After all the talks of demonetization… the term that has found prevalence is the use of plastic money. I’m sure most of us would know what plastic money is but to set the score straight plastic money is the use of cards both debit and credit for any form of transaction that doesn’t require the actual use of hard cash. Credit cards are one such form that is finding many takers. A credit card is a payment card issued to users (cardholders) to enable the cardholder to pay a merchant for goods and services based on the cardholder’s promise to the card issuer to pay them for the amounts plus the other agreed charges. This is issued by a bank or a financial institution where the cardholder is granted a line of credit to conduct any transaction.
Major credit card companies include State Bank of India, Citibank, HDFC, Standard Chartered, Bank of America etc. The major card networks are Mastercard, Visa, Discover, and American Express. The names of both a credit card’s issuer and its network are listed on the front of the card.

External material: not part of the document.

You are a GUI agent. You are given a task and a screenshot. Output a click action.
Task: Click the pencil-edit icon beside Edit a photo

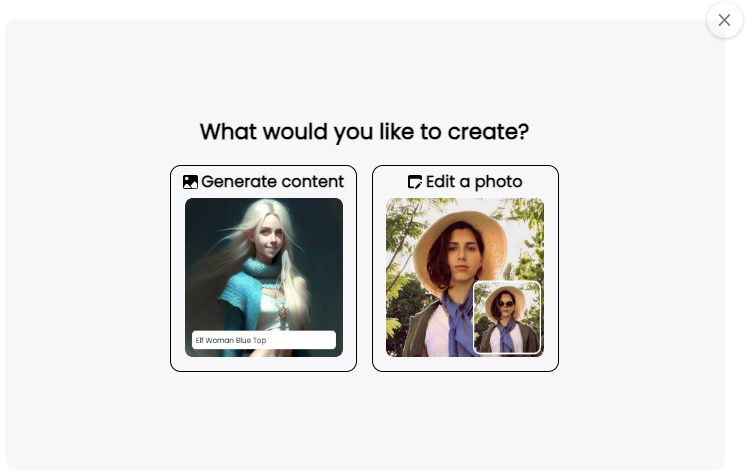pos(415,182)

Based on your needs you can choose a credit card that suits you best. Listed here are the various types of credit cards that are available to choose from:
•Standard credit cards – These are also called “plain vanilla” cards as they offer no rewards and have no frills attached. This card allows you to have a revolving balance up to a certain credit limit. Credit cards have a minimum payment that must be paid by a certain due date to avoid late-payment penalties.
•Rewards credit cards – This credit card allows you to earn rewards on every purchase that you make. These rewards can be in the form of airline miles, free hotel stays, gift vouchers etc. Some cards give an extra bonus on spending while some give a flat rate of 1% to 2%.
•Low-Interest credit cards – These cards are best suited for those you carry credit debt every month. A low-interest rate or APR is charged on the debt accordingly.
•Balance transfer credit cards – This credit card allows you to transfer your credit debt to other credit card and allow you a period of 6-21 months to pay off the debt interest-free.
•Secure credit cards – If you have been sailing in bad credit this card is for you. It requires you to post collateral when you open an account which is either equal to or greater than your credit limit. It helps you build a credit score and you can eventually move to an unsecured card.
When an individual uses a credit card to make a purchase, he or she is authorizing the credit card issuer to pay the merchant on their behalf. Merchants are required by law to verify that the individual using the card is its rightful owner by obtaining proper identification via a Personal Identification Number (PIN). So be wise and choose a credit card that suits you best.